New York City has a new $125.8 billion price tag for Fiscal Year 2027, and Mayor Zohran Mamdani is calling it “balanced.” Don’t be fooled. The handshake deal the mayor and City Council Speaker Julie Menin announced papered over real problems with fancy accounting and one‑time fixes. The city’s next mayor and taxpayers will get the surprise in short order.
What the deal really is: a $125.8 billion band‑aid
The mayor and the Council pushed the FY27 budget across the finish line and proclaimed victory. Mayor Zohran Mamdani said his team “balanced the budget without slashing services” and crowed that his approach proved his brand of governing works. The headline number — $125.8 billion — sounds big and decisive. But headlines are cheap. What matters is how the math was done.
The accounting tricks that hide a bigger hole
Comptroller Mark Levine’s analysis makes the truth plain: this “balanced” budget leans heavily on one‑time moves that will not exist next year. The plan uses roughly $6.1 billion in short‑term measures — from a pension re‑amortization that trims near‑term payments by about $2.3 billion, to deferred school class‑size costs, big write‑downs of prior‑year expenses (about $1.6 billion), and accelerated hospital reimbursements (about $455 million). Cash balances are down nearly $3 billion versus last year. Plug those items back into the ledger and the real picture is ugly: Levine projects about an $8.8 billion FY2028 gap once the one‑shots vanish.
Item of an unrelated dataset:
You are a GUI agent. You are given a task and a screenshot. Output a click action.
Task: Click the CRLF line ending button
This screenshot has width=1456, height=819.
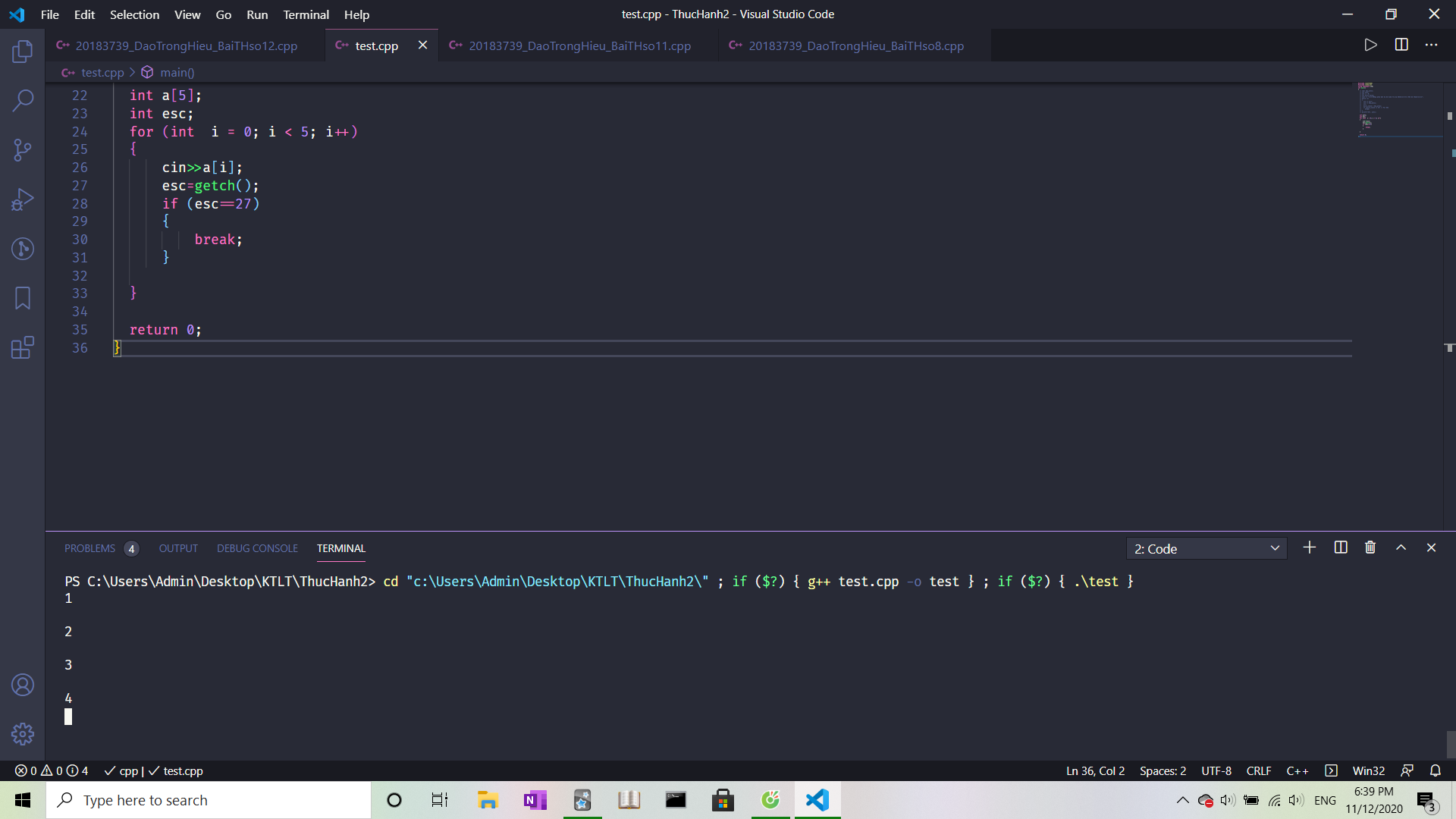pyautogui.click(x=1258, y=771)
Pensions, unions and the bill that’s coming due
The trickiest move is the pension re‑amortization. It lowers payments now but forces higher payments — and lots of interest — in the 2033–2037 window. That borrowing‑by-accounting gambit depends on pension board votes and other steps that are not guaranteed. At the same time, city labor contracts are coming up. The labor reserve in the budget can only cover tiny raises today. Bigger pay deals, or simple staffing needs, will demand real cash — not accounting sleight‑of‑hand. When the one‑time moves expire, the choices shrink to higher taxes, service cuts, or more debt.
What New Yorkers should expect — and what the mayor should have done
January will bring a rude awakening unless city leaders act now with honesty. The options are plainly written: raise taxes, raid rainy‑day funds, cut services, or delay and pay more later. Mayor Mamdani’s rhetoric about socialist savvy won’t pay union contracts or shore up falling cash balances. Fiscal courage would have meant real cuts to low‑priority spending, sensible hiring limits, and a plan to grow the private‑sector base that actually pays the bills. Instead, the city traded durable fixes for short‑term applause. New Yorkers deserve better than socialist spin and budgetary smoke and mirrors — the bills are due, and they won’t be fooled twice.